### Task directions
Convert every line of the records below into a JSON list of strings, one string per line, leaving out blank lines. Leave the pictures out of the answer.

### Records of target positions

* * *

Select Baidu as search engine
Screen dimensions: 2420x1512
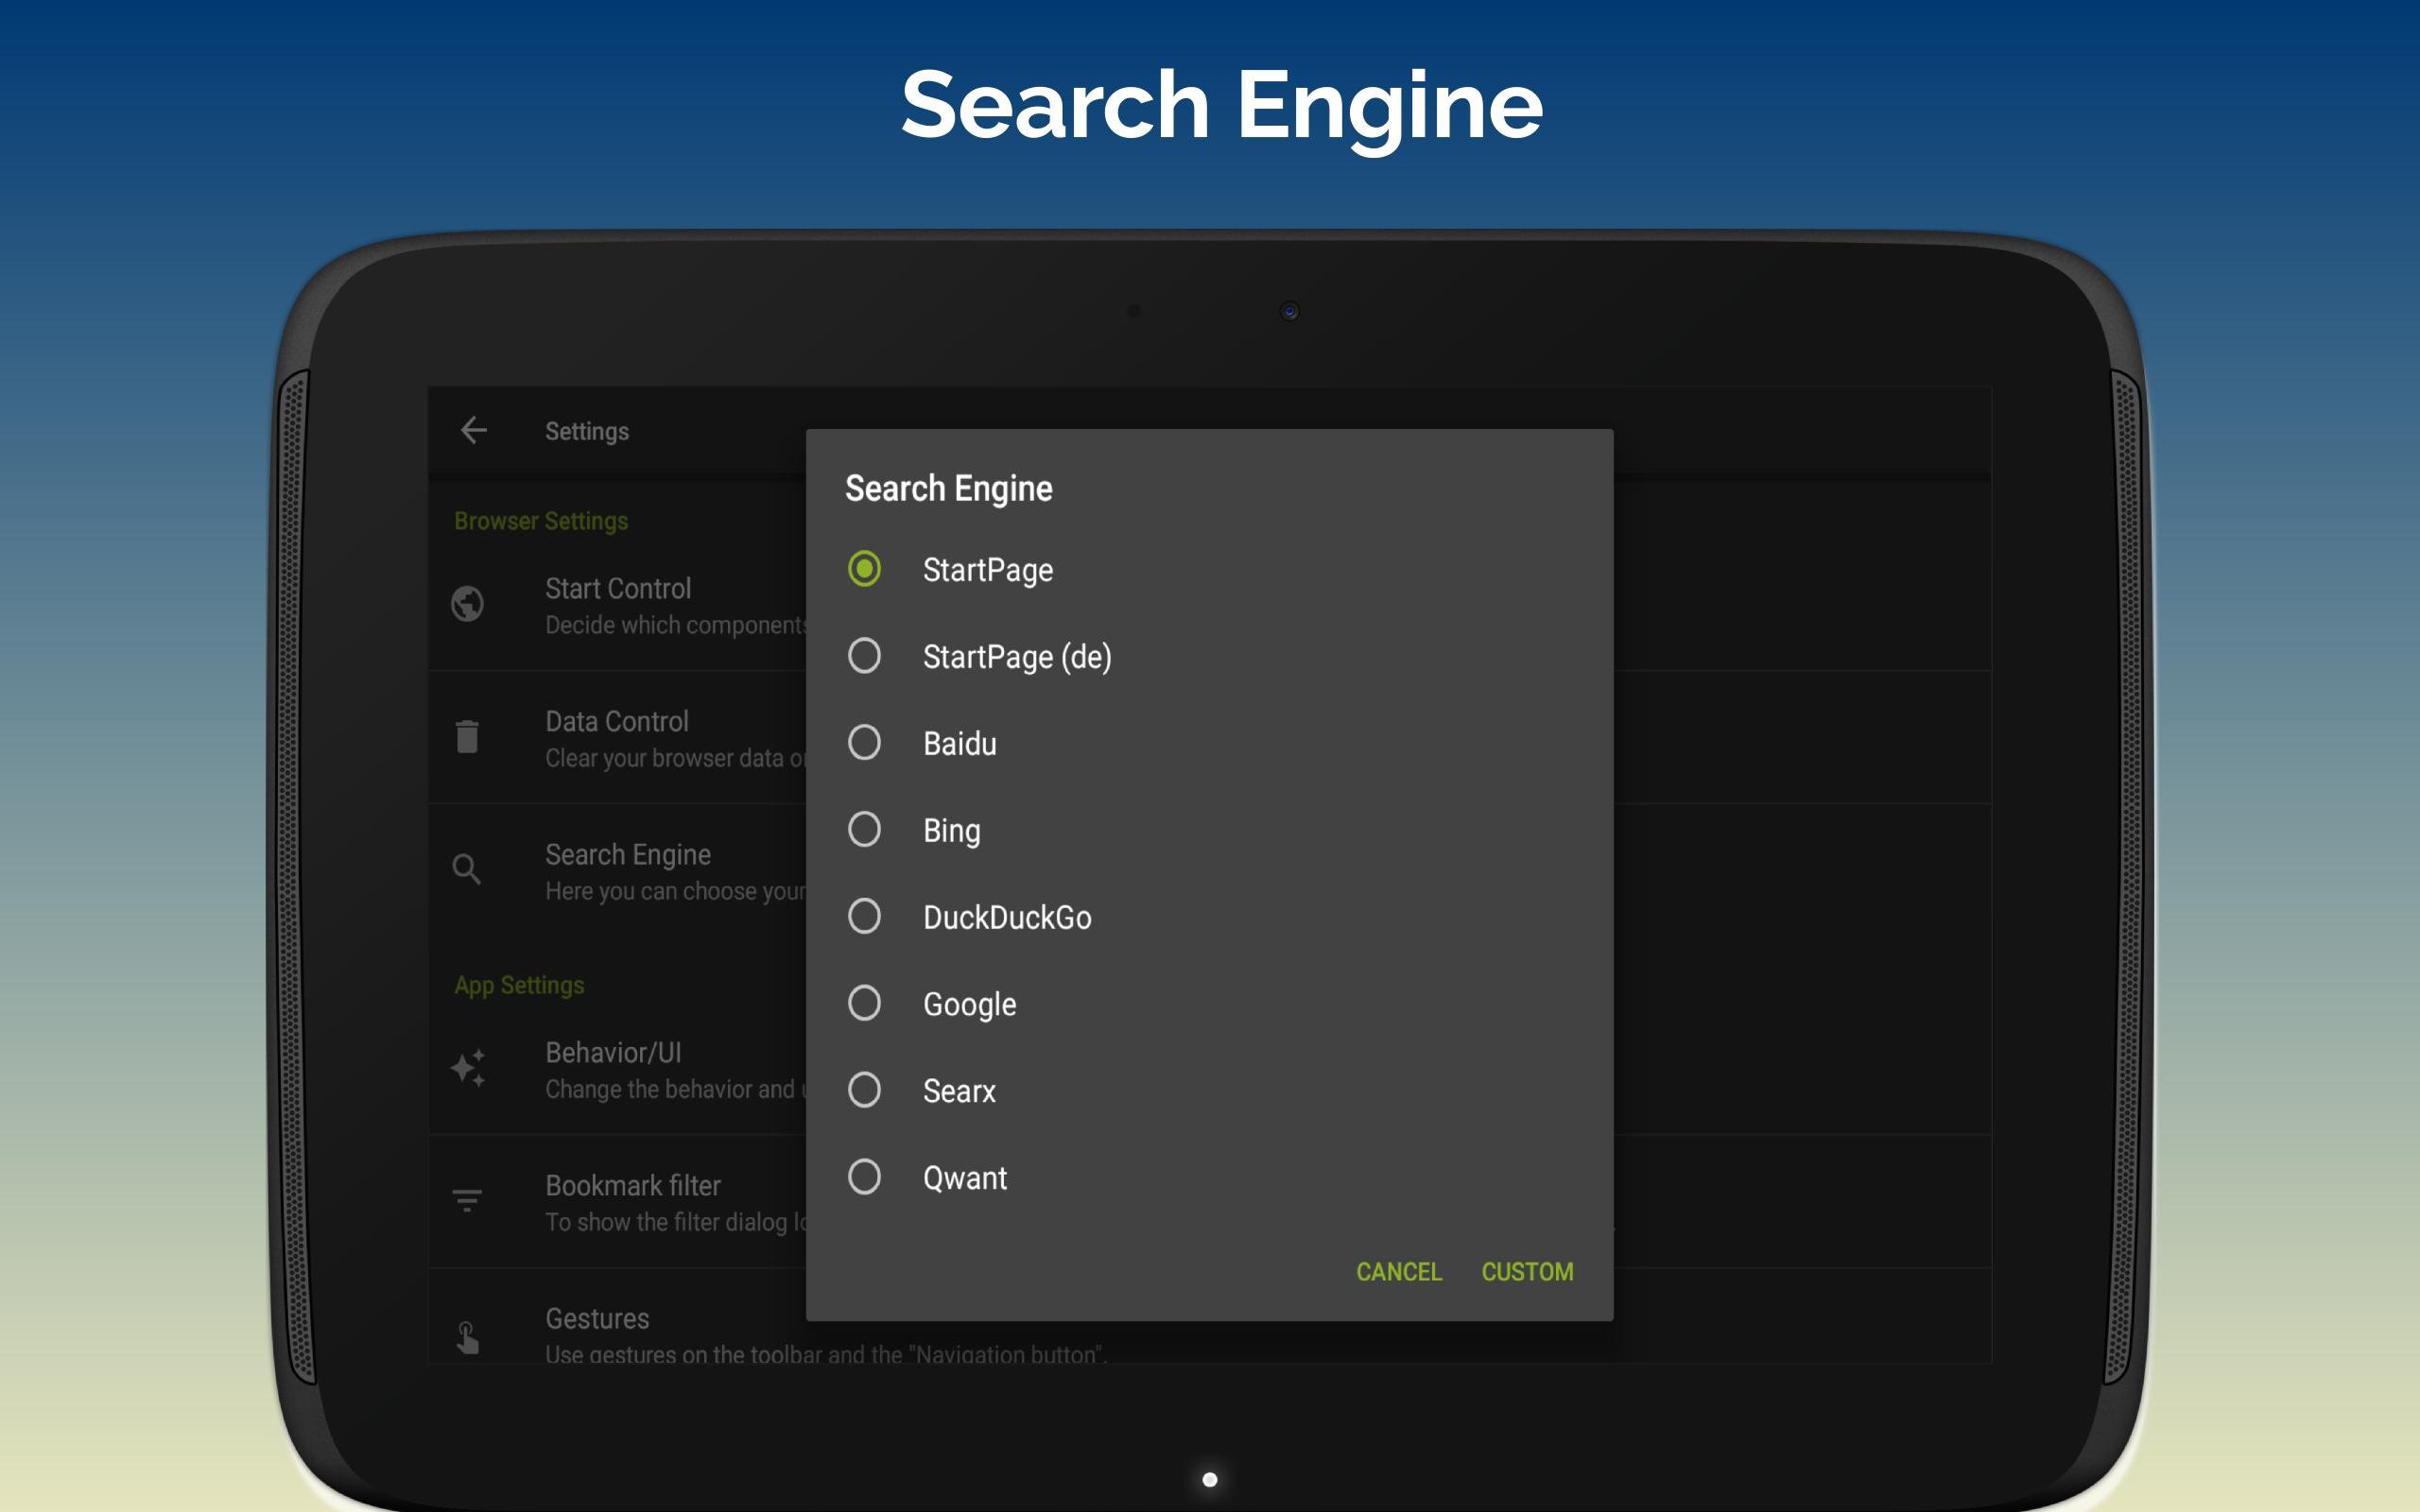coord(864,743)
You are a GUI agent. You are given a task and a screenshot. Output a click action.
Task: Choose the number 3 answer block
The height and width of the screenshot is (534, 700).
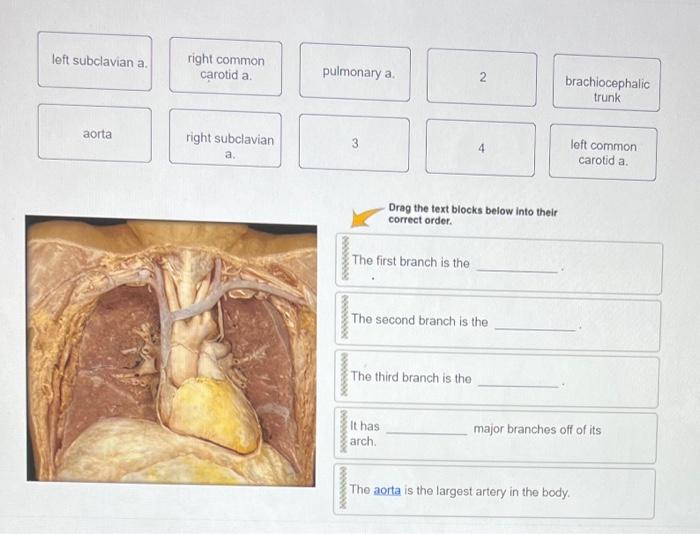[x=354, y=143]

* * *

### Answer to this problem
[
  "Select Baidu as search engine",
  "Screen dimensions: 2420x1512",
  "coord(864,743)",
  "You are a GUI agent. You are given a task and a screenshot. Output a click action.",
  "Task: Choose the number 3 answer block",
  "The height and width of the screenshot is (534, 700).",
  "[x=354, y=143]"
]